Dans toutes les confusions de la guerre, quatre principes m’apparaissent limpides :
- la violence est le résultat de l’inconscience morale, et même parfois d’une inconscience extraordinairement soucieuse de le rester. Comme le disent les psy. : la violence se légitime « de distorsions cognitives et de dénis ». La violence est contagieuse par effet de foule, comme une panique;
- l’autodéfense est légitime en conscience et en droit, elle est un acte de la conscience tant qu’elle ne verse pas dans la vengeance;
- le devoir de protection (défendre une victime) exige une conscience assez avancée pour accorder aux autres une valeur équivalente à soi, elle exige même parfois le courage de risquer sa vie;
- la paix est le résultat de la conscience la plus désillusionnée (la moins naïve) et même d’une conscience devenue collectivement soucieuse de préserver la justice et de prévenir la violence partout où elle fait souffrir. Elle s’allume, personne par personne, par éclairs de lucidité et engagements créatifs.

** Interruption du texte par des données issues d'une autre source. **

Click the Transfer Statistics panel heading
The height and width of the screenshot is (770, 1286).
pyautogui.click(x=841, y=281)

La « guerre » en Ukraine n’en est pas une. Il n’y a pas eu de déclaration de guerre ni de réponse à une telle déclaration. En principe, une guerre « honnête », ressemble à deux combattants qui se lancent un défi et l’acceptent. Ils décident de quitter le monde du droit commun pour entrer dans le monde de la violence (loi du plus fort). Ils renoncent évidemment aux droits de protection. L’Ukraine n’a ni consenti ni répondu à l’invasion par une intention de guerre : auquel cas, elle se sentirait légitime, si elle en avait les moyens, d’envahir la Russie selon la loi du plus fort. Aucune loi de guerre n’a été respectée. Donc, le devoir de protection s’applique.

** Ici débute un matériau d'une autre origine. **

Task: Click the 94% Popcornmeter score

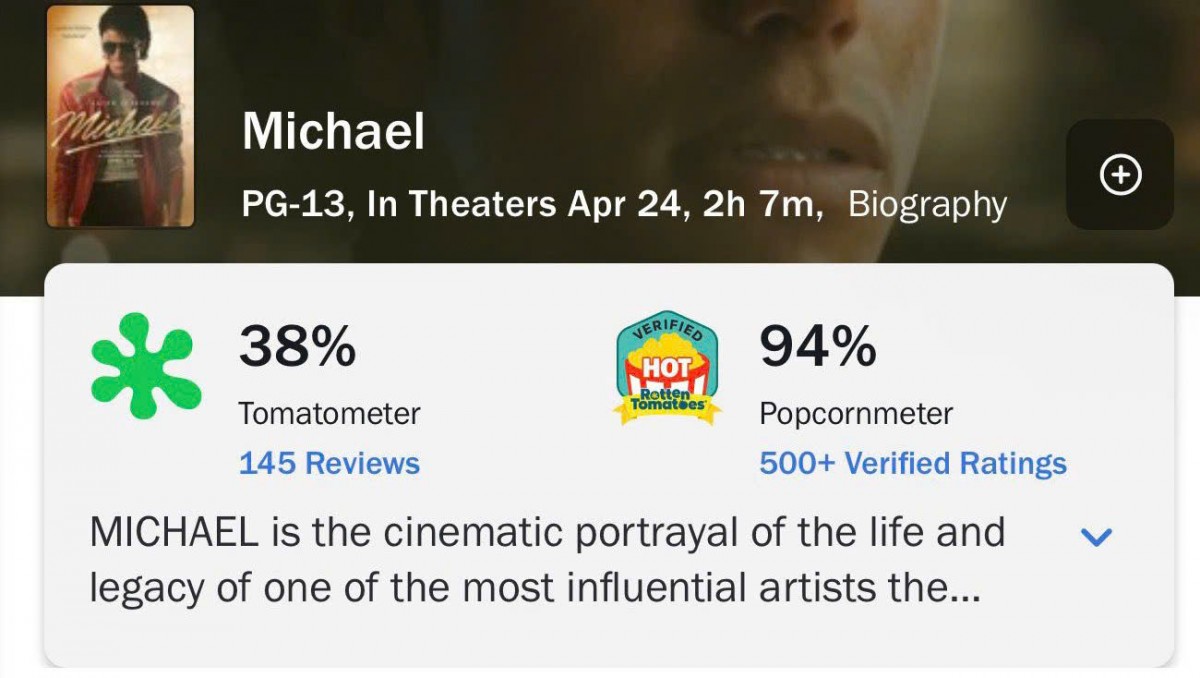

Il s’agit en réalité d’un viol (attaque contre l’intégrité) où la victime se défend de toutes ses forces pour sauvegarder sa probité la plus légitime. Au-delà d’elle-même, elle défend l’intégrité des autres démocraties. Nous avons un incontestable devoir de protection vis-à-vis d’elle. Ce devoir dépasse l’OTAN et même les Nations-Unies (qui ont déjà jugé de la criminalité de l’attaque russe), il concerne absolument toutes les démocraties et même plus largement, tous ceux qui croient à la valeur du droit au-dessus de la violence, tous ceux qui aspirent à la paix. Ne pas agir ou différer indument l’action, c’est se rendre complice.
La paix qui suit une négociation dans laquelle le plus violent sort gagnant est une « paix pourrie » (comme le disait Bernanos) parce qu’injuste. C’est presque toujours le cas de négociation sous la menace. Une paix pourrie est une bombe enfouie.
À nous d’agir. Imaginons que des milliers de personnes et de journalistes venant de tous les horizons arrivent en Ukraine pour aider concrètement, protéger par leur présence et alerter l’opinion; imaginons que des millions de personnes font la grève de toute complicité avec l’agresseur par achats, revenus ou autrement; imaginons que des milliers d’artistes de tout genre organisent un énorme festival mondial à Kiev pour le premier mai; imaginons que savants, philosophes, musiciens, danseurs russes et dissidents soient invités à New York pour une réunion extraordinaire au Nations-Unies… Tant d’autres actes de solidarité petits ou grands… Je rêve ? Peut-être ! Mais la paix mondiale comme l’équilibre écologique n’arriveront pas autrement; tout le poids de notre amour, de notre espérance, de notre créativité et de notre courage est nécessaire. J’expliquerai bientôt pourquoi.